Could you quote, word for word, everything from the line containing "The width and" up to and including the line containing "Place cursor on the -Xms2048m line" in the items below?

- _Data to use_
"""
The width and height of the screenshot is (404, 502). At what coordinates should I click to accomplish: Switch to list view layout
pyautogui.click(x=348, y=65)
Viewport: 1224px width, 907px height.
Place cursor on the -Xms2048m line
"""
"""
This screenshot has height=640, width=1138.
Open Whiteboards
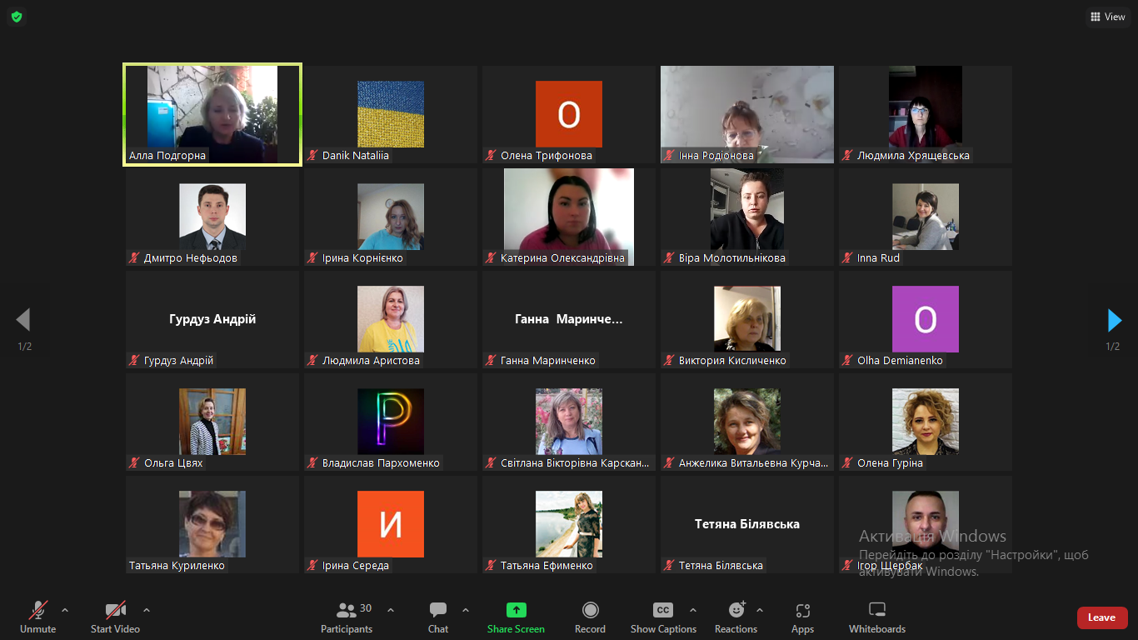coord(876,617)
"""
- _Response below_
The width and height of the screenshot is (404, 502). At what coordinates should I click to accomplish: Switch to list view layout
pyautogui.click(x=348, y=65)
Viewport: 1224px width, 907px height.
Place cursor on the -Xms2048m line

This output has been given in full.